*Task description*.
Every entry below should be printed exactly.

*Dataset*.
--- START ---

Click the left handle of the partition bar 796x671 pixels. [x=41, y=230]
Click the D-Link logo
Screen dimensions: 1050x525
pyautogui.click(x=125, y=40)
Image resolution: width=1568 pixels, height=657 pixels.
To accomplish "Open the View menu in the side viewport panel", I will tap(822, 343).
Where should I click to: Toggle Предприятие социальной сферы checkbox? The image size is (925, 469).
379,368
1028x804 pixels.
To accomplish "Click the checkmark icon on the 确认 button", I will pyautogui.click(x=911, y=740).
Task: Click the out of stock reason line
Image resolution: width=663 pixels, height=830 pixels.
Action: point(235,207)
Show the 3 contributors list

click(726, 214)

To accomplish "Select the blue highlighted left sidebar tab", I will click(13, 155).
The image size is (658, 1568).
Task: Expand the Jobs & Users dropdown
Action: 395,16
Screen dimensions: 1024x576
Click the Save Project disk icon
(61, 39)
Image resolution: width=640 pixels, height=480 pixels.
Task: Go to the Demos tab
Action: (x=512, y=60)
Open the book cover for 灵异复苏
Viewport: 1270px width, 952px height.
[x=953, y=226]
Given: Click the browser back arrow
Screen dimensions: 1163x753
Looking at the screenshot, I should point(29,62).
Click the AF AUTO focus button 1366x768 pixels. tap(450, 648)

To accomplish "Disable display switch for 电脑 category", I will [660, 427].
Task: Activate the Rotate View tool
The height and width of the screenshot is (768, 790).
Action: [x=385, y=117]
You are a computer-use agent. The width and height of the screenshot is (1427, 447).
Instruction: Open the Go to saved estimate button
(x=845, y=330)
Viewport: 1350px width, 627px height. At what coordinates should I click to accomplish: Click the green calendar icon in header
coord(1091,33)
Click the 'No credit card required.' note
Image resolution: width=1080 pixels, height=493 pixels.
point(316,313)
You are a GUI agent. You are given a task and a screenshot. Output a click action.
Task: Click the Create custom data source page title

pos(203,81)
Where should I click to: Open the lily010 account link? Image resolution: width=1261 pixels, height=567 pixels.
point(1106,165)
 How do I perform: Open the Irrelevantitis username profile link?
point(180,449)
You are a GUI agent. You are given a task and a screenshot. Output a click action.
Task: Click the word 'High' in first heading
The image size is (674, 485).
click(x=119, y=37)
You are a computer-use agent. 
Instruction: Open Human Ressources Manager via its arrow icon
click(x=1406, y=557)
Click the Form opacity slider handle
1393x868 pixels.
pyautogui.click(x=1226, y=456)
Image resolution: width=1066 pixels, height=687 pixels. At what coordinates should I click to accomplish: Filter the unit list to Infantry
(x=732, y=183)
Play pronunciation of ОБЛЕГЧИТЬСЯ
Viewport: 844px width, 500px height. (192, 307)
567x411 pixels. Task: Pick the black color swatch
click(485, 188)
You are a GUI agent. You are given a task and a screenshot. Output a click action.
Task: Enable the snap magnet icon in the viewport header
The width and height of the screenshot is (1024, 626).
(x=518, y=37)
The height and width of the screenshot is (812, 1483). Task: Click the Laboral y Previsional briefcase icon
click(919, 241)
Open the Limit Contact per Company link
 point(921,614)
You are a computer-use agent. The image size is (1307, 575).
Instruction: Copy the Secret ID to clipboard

--- END ---

*Solution for this task*.
Click the left handle of the partition bar 796x671 pixels. [x=41, y=230]
Click the D-Link logo
Screen dimensions: 1050x525
pyautogui.click(x=125, y=40)
Image resolution: width=1568 pixels, height=657 pixels.
To accomplish "Open the View menu in the side viewport panel", I will tap(822, 343).
Where should I click to: Toggle Предприятие социальной сферы checkbox? The image size is (925, 469).
379,368
1028x804 pixels.
To accomplish "Click the checkmark icon on the 确认 button", I will pyautogui.click(x=911, y=740).
Task: Click the out of stock reason line
Image resolution: width=663 pixels, height=830 pixels.
Action: point(235,207)
Show the 3 contributors list

click(726, 214)

To accomplish "Select the blue highlighted left sidebar tab", I will click(13, 155).
The image size is (658, 1568).
Task: Expand the Jobs & Users dropdown
Action: 395,16
Screen dimensions: 1024x576
Click the Save Project disk icon
(61, 39)
Image resolution: width=640 pixels, height=480 pixels.
Task: Go to the Demos tab
Action: (x=512, y=60)
Open the book cover for 灵异复苏
Viewport: 1270px width, 952px height.
[x=953, y=226]
Given: Click the browser back arrow
Screen dimensions: 1163x753
Looking at the screenshot, I should point(29,62).
Click the AF AUTO focus button 1366x768 pixels. tap(450, 648)

To accomplish "Disable display switch for 电脑 category", I will [660, 427].
Task: Activate the Rotate View tool
The height and width of the screenshot is (768, 790).
Action: [x=385, y=117]
You are a computer-use agent. The width and height of the screenshot is (1427, 447).
Instruction: Open the Go to saved estimate button
(x=845, y=330)
Viewport: 1350px width, 627px height. At what coordinates should I click to accomplish: Click the green calendar icon in header
coord(1091,33)
Click the 'No credit card required.' note
Image resolution: width=1080 pixels, height=493 pixels.
point(316,313)
You are a GUI agent. You are given a task and a screenshot. Output a click action.
Task: Click the Create custom data source page title

pos(203,81)
Where should I click to: Open the lily010 account link? Image resolution: width=1261 pixels, height=567 pixels.
point(1106,165)
 How do I perform: Open the Irrelevantitis username profile link?
point(180,449)
You are a GUI agent. You are given a task and a screenshot. Output a click action.
Task: Click the word 'High' in first heading
The image size is (674, 485).
click(x=119, y=37)
You are a computer-use agent. 
Instruction: Open Human Ressources Manager via its arrow icon
click(x=1406, y=557)
Click the Form opacity slider handle
1393x868 pixels.
pyautogui.click(x=1226, y=456)
Image resolution: width=1066 pixels, height=687 pixels. At what coordinates should I click to accomplish: Filter the unit list to Infantry
(x=732, y=183)
Play pronunciation of ОБЛЕГЧИТЬСЯ
Viewport: 844px width, 500px height. (192, 307)
567x411 pixels. Task: Pick the black color swatch
click(485, 188)
You are a GUI agent. You are given a task and a screenshot. Output a click action.
Task: Enable the snap magnet icon in the viewport header
The width and height of the screenshot is (1024, 626).
(x=518, y=37)
The height and width of the screenshot is (812, 1483). Task: Click the Laboral y Previsional briefcase icon
click(919, 241)
Open the Limit Contact per Company link
 point(921,614)
You are a computer-use agent. The image size is (1307, 575).
Instruction: Copy the Secret ID to clipboard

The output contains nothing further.